[Raw records]
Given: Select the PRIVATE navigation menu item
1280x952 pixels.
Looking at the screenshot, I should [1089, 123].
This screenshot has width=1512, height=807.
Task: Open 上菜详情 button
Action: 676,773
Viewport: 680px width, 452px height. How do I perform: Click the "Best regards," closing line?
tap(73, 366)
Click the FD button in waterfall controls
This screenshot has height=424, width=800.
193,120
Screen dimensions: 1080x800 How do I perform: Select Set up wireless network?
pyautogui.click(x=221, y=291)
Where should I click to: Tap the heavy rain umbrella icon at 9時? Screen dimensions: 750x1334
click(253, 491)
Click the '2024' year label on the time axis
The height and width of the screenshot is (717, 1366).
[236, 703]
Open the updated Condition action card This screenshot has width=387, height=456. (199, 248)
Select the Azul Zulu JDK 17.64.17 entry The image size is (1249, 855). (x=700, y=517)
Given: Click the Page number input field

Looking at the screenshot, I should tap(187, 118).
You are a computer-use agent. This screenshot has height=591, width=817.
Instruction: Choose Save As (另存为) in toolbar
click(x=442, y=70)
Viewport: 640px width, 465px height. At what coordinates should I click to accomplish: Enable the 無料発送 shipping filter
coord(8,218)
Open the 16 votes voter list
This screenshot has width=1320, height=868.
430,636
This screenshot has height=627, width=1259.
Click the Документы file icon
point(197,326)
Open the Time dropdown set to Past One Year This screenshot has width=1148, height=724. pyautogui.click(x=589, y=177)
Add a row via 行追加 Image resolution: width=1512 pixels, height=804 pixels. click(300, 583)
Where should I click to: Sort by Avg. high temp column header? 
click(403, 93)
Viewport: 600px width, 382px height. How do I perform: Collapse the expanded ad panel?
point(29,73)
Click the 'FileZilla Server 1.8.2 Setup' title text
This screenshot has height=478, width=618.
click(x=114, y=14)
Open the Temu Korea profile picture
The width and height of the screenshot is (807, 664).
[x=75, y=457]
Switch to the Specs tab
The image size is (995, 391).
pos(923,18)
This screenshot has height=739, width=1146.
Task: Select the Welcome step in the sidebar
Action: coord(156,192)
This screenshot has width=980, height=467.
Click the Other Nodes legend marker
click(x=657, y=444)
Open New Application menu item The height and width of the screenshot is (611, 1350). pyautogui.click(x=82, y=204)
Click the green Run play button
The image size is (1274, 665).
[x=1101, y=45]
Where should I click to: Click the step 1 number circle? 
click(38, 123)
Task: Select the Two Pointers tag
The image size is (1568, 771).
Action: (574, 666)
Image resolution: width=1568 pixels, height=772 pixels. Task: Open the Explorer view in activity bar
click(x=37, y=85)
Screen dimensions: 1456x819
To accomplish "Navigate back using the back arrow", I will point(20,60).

Brief >> Retype every line of the data above with no changes at all.

Answer below >>
Given: Select the PRIVATE navigation menu item
1280x952 pixels.
Looking at the screenshot, I should [1089, 123].
This screenshot has width=1512, height=807.
Task: Open 上菜详情 button
Action: 676,773
Viewport: 680px width, 452px height. How do I perform: Click the "Best regards," closing line?
tap(73, 366)
Click the FD button in waterfall controls
This screenshot has height=424, width=800.
193,120
Screen dimensions: 1080x800 How do I perform: Select Set up wireless network?
pyautogui.click(x=221, y=291)
Where should I click to: Tap the heavy rain umbrella icon at 9時? Screen dimensions: 750x1334
click(253, 491)
Click the '2024' year label on the time axis
The height and width of the screenshot is (717, 1366).
[236, 703]
Open the updated Condition action card This screenshot has width=387, height=456. (199, 248)
Select the Azul Zulu JDK 17.64.17 entry The image size is (1249, 855). (x=700, y=517)
Given: Click the Page number input field

Looking at the screenshot, I should tap(187, 118).
You are a computer-use agent. This screenshot has height=591, width=817.
Instruction: Choose Save As (另存为) in toolbar
click(x=442, y=70)
Viewport: 640px width, 465px height. At what coordinates should I click to accomplish: Enable the 無料発送 shipping filter
coord(8,218)
Open the 16 votes voter list
This screenshot has width=1320, height=868.
430,636
This screenshot has height=627, width=1259.
Click the Документы file icon
point(197,326)
Open the Time dropdown set to Past One Year This screenshot has width=1148, height=724. pyautogui.click(x=589, y=177)
Add a row via 行追加 Image resolution: width=1512 pixels, height=804 pixels. click(300, 583)
Where should I click to: Sort by Avg. high temp column header? 
click(403, 93)
Viewport: 600px width, 382px height. How do I perform: Collapse the expanded ad panel?
point(29,73)
Click the 'FileZilla Server 1.8.2 Setup' title text
This screenshot has height=478, width=618.
click(x=114, y=14)
Open the Temu Korea profile picture
The width and height of the screenshot is (807, 664).
[x=75, y=457]
Switch to the Specs tab
The image size is (995, 391).
pos(923,18)
This screenshot has height=739, width=1146.
Task: Select the Welcome step in the sidebar
Action: coord(156,192)
This screenshot has width=980, height=467.
Click the Other Nodes legend marker
click(x=657, y=444)
Open New Application menu item The height and width of the screenshot is (611, 1350). pyautogui.click(x=82, y=204)
Click the green Run play button
The image size is (1274, 665).
[x=1101, y=45]
Where should I click to: Click the step 1 number circle? 
click(38, 123)
Task: Select the Two Pointers tag
The image size is (1568, 771).
Action: (574, 666)
Image resolution: width=1568 pixels, height=772 pixels. Task: Open the Explorer view in activity bar
click(x=37, y=85)
Screen dimensions: 1456x819
To accomplish "Navigate back using the back arrow", I will point(20,60).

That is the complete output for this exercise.